Equine NotionAnfragen

Beobachtung · 5. März 2024

Was sich ändert, wenn man nicht zuerst korrigiert

Warum der erste unkorrigierte Augenblick das Pferd oft ehrlicher offenbart als jede geplante Übung.

Was sich ändert, wenn man nicht zuerst korrigiert

Viele Pferdebesitzer glauben, Korrektur sei der Anfang von Klarheit. Ein Pferd tritt zur Seite, blickt woandershin, zögert, wendet den Kopf, hält am Tor inne oder wählt ein anderes Pferd, und der Mensch versucht sofort, das Verhalten zu verbessern. Die Absicht mag sanft sein. Das Ergebnis bleibt dasselbe: Die ursprüngliche Information verschwindet.
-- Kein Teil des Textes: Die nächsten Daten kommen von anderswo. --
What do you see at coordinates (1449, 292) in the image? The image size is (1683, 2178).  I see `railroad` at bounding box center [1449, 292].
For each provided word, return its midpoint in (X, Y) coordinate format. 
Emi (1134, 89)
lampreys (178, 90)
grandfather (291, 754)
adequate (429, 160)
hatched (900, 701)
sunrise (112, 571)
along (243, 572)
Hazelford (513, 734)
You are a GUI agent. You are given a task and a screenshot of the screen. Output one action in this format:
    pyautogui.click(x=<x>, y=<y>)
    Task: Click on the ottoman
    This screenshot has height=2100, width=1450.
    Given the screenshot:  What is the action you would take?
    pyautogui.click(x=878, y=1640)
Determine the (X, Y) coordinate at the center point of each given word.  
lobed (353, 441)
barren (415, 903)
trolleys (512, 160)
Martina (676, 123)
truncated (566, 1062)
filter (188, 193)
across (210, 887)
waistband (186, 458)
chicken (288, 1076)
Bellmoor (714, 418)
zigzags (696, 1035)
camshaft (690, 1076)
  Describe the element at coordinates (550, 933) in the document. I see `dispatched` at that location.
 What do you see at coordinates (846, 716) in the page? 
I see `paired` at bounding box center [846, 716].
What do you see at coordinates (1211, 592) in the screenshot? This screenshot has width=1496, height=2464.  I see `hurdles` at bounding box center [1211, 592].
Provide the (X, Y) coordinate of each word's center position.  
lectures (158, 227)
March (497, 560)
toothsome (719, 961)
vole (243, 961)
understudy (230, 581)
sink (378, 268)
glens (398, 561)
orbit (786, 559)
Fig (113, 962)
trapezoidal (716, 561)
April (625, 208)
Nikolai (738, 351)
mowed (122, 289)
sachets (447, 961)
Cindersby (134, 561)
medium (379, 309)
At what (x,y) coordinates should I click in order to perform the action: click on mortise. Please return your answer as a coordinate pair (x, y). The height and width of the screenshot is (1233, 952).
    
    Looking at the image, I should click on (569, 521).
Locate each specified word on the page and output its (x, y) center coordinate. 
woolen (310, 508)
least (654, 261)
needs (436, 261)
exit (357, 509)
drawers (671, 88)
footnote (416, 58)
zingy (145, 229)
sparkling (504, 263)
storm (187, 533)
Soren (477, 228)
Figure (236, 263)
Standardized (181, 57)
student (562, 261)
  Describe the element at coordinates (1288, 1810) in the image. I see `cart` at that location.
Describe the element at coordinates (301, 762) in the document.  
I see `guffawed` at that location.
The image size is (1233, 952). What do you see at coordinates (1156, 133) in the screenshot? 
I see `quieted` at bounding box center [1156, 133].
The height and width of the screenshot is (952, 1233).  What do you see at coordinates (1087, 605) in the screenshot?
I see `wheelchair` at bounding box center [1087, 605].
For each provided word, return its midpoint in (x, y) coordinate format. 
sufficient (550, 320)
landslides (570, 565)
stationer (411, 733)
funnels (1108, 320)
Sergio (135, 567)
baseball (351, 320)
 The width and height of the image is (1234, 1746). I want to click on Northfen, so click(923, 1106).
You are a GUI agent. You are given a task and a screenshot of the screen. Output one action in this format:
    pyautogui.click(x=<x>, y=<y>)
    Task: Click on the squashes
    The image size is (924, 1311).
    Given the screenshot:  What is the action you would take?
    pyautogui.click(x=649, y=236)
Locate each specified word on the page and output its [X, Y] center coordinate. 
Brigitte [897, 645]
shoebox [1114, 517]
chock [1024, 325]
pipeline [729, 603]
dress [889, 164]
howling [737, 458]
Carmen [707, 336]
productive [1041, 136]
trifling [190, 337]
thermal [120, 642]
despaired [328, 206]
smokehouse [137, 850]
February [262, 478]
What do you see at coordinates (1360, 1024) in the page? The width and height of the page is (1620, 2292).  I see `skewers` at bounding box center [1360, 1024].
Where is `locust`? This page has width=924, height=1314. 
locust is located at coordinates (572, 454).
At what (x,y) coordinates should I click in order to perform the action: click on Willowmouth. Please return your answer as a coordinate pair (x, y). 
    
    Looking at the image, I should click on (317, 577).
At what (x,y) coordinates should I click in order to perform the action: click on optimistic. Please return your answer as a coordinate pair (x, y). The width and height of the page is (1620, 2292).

Equine Notion beginnt einen Schritt früher. Bevor es fragt, wie sich die Reaktion ändern lässt, fragt es, was die Reaktion zeigte, bevor wir sie unterbrachen.

Die erste Reaktion sind die saubersten Daten

Die erste unkorrigierte Reaktion ist oft der am wenigsten bearbeitete Teil der Begegnung. Sie erscheint, bevor sich das Pferd an Druck, Gewohnheit, Belohnungserwartung oder die wiederholte Bitte des Menschen angepasst hat. Das bedeutet nicht, dass die Reaktion stets „Wahrheit“ in einem dramatischen Sinne ist. Es bedeutet, dass sie nützliche Daten sind.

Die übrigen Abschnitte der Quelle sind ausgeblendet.